Q2: Explain what is meant by Muller’s Ratchet, in the context of natural selection (30% of marks)

A: Outline answer:

  • Muller’s Ratchet (Muller, 1964) is accumulation of deleterious mutations in asexual populations
  • ‘Deleterious’ means lowering fitness of an organism
  • Asexual populations (or chromosomes) do not exchange genetic material in meiosis by recombination, unlike sexually-reproducing populations/chromosomes.
  • Mutations in genetic material occur over time at random
  • Most changes have little effect, or slightly deleterious
  • Some highly deleterious or advantageous
  • Natural selection filters randomly-occurring mutations. Under ‘neutral’ selection the effect of all mutations is negligible. Under ‘positive selection’ advantageous mutations’ benefit leads to their higher relative occurrence through evolutionary time. Under ‘negative selection’ deleterious mutations penalised highly
  • Muller’s Ratchet therefore implies that asexually-reproducing populations subject to negative selection will be disadvantaged compared to sexually-reproducing populations, as they cannot filter out deleterious mutations through recombination.

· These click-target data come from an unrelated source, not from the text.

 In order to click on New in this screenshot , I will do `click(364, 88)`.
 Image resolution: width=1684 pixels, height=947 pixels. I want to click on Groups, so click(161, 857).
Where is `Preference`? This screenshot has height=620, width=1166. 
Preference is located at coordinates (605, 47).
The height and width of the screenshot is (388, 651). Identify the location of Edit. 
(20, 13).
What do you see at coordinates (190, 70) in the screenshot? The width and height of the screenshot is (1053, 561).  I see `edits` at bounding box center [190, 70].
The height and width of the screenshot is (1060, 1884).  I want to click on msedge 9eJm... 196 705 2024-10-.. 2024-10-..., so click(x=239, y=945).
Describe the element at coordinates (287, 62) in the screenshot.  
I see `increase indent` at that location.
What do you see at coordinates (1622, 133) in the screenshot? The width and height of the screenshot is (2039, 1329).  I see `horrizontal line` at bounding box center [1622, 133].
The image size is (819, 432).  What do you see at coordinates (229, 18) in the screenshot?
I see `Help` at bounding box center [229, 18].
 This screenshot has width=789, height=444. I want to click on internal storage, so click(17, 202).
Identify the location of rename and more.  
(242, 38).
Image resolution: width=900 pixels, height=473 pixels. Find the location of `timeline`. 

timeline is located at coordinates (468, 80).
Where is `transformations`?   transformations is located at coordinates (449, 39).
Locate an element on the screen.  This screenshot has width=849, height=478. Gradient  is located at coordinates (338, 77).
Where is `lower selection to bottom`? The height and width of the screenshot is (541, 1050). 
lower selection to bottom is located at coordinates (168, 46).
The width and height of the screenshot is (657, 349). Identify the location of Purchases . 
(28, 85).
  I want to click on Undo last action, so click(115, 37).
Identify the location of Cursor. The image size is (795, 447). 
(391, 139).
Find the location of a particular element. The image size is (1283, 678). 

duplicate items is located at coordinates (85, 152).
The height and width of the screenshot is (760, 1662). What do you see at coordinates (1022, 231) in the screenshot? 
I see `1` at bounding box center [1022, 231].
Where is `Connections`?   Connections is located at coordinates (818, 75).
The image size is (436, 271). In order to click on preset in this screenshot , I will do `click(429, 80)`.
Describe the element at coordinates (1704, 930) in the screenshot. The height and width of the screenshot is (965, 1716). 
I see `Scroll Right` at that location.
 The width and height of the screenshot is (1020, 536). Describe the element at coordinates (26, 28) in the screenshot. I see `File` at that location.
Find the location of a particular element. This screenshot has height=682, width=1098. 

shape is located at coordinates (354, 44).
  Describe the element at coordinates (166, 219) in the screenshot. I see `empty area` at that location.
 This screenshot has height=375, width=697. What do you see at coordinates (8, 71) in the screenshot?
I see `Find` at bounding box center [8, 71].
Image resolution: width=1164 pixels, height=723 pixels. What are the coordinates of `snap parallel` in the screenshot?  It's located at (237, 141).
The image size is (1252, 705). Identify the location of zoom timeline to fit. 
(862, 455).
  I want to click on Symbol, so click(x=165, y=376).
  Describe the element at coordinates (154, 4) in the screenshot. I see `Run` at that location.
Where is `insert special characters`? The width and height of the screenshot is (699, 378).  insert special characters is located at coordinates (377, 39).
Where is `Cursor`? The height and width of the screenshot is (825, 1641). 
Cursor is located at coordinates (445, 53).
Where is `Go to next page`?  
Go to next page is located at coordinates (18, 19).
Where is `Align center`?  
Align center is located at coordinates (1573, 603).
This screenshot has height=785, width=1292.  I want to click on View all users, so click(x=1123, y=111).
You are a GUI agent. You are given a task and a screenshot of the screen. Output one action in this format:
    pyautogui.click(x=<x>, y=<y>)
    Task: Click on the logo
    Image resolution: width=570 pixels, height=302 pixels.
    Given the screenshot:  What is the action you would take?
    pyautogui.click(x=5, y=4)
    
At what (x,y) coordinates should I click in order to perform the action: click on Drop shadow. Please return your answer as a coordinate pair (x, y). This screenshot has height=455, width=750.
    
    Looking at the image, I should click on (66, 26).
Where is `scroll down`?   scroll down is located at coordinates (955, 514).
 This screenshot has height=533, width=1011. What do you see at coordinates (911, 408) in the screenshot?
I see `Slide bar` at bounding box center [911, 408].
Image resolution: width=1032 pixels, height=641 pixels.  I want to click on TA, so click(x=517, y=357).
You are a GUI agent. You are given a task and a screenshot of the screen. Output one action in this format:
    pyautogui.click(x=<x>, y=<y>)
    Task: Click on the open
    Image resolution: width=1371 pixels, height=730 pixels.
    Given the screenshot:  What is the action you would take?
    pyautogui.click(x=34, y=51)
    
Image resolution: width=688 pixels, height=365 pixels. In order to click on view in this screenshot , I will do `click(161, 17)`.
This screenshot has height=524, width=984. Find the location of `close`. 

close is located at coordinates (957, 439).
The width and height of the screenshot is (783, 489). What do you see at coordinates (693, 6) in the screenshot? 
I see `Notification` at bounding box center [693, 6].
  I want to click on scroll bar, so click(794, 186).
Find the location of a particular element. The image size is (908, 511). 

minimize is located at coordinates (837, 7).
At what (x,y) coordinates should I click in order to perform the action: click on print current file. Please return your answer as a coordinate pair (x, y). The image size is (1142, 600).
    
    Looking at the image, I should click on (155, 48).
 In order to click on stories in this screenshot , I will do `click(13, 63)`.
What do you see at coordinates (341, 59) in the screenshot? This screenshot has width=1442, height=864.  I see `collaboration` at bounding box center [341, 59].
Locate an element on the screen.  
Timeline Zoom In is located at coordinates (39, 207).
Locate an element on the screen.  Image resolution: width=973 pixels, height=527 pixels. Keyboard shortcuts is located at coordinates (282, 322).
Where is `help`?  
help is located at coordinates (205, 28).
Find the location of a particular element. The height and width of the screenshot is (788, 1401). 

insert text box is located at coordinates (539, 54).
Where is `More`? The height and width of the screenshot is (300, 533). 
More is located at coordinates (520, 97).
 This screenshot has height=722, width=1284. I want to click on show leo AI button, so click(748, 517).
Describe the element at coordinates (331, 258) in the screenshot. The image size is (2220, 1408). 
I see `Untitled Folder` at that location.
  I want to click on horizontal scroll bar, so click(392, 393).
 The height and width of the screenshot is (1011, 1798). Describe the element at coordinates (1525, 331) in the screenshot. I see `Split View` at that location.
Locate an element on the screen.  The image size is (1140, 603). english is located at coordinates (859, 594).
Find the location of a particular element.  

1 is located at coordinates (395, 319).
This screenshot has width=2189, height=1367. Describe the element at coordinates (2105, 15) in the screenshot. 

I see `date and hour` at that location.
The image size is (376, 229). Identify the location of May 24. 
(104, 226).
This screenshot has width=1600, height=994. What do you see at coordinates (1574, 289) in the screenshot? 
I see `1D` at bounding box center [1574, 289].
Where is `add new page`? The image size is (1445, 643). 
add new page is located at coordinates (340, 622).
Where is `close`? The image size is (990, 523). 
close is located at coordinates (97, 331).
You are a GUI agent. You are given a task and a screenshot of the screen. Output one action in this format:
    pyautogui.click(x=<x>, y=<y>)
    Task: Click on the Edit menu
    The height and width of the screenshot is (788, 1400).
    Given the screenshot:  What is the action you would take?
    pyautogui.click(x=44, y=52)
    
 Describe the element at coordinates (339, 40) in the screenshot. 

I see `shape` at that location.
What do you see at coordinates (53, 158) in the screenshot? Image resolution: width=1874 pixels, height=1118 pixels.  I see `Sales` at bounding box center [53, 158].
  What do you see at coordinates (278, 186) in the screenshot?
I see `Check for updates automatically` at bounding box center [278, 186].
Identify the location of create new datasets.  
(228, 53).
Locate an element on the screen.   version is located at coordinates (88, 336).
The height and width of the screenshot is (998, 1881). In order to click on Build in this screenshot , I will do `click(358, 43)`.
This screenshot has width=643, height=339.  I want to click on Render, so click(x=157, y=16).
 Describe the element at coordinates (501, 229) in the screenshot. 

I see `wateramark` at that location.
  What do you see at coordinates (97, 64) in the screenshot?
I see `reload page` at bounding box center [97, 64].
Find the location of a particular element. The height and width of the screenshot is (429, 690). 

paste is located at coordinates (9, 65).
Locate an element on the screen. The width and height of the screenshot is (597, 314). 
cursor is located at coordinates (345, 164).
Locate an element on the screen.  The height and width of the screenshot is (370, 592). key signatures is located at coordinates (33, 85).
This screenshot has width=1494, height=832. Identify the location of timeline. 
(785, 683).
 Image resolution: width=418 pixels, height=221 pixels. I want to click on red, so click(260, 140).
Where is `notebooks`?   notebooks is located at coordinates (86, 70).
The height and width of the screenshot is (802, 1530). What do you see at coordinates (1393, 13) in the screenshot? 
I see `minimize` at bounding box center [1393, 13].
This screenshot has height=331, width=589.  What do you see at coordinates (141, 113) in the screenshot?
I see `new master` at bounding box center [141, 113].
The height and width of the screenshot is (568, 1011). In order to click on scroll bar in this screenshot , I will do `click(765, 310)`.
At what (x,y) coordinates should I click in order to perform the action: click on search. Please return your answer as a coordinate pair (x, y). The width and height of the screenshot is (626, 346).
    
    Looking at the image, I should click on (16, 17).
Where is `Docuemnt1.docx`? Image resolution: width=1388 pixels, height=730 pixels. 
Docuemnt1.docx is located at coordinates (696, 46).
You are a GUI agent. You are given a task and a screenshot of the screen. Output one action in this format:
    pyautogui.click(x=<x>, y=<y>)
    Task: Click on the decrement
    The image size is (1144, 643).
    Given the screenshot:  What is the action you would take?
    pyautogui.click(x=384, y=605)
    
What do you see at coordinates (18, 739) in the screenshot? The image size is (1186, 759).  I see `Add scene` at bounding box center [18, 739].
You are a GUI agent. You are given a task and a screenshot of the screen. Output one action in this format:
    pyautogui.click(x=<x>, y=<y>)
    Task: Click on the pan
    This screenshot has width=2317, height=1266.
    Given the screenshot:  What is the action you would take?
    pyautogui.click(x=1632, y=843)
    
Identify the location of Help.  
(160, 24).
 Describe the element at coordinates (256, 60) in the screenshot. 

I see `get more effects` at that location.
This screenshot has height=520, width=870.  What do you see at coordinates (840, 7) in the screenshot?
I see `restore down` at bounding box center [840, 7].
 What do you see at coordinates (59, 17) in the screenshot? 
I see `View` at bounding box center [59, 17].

It probably took about 5 minutes to think about and write that plan – but it would likely get at least half-marks, on its own…

In many cases you will be able to get an idea of how many questions, and which topics, the exam will contain (using nefarious tricks like simply asking the course convenor). Armed with this, you can plan your overall exam strategy, with times. Something like this:

Plan for a 2 hour exam with 3 questions (choice of 7) starting at 10:30am:

  • 10:30 start exam.
  • 10:30-10:45 read exam and pick questions
  • 10:45 start first question
  • 11:15 start second question
  • 11:45 start second questions
  • 12:15-12:30 final proofreading

You can take your exam plan in with you (at least in your head) so you don’t waste valuable time trying to work out your timings in the real thing. You’ll also feel more confident and in control of your performance.

Bonus technique: Practice

The above three techniques will help you make the most of your hard-won knowledge (you did revise the content too, right?) but – trust me on this one, cos I’m an exam machine – you’ll be utterly unable to put them to effect without exam practice. This is probably the biggest difference between schools which actually spend precious teaching time on exam practice, and those which simply point students to blogs like this one as part of their revision.

Get a group of mates on the same course together, get a stack of past exam scripts, and practice in exam conditions. Compare, and mark each others’ scripts. Then repeat, again and again.

Last of all, don’t overdo the coffee. Good luck!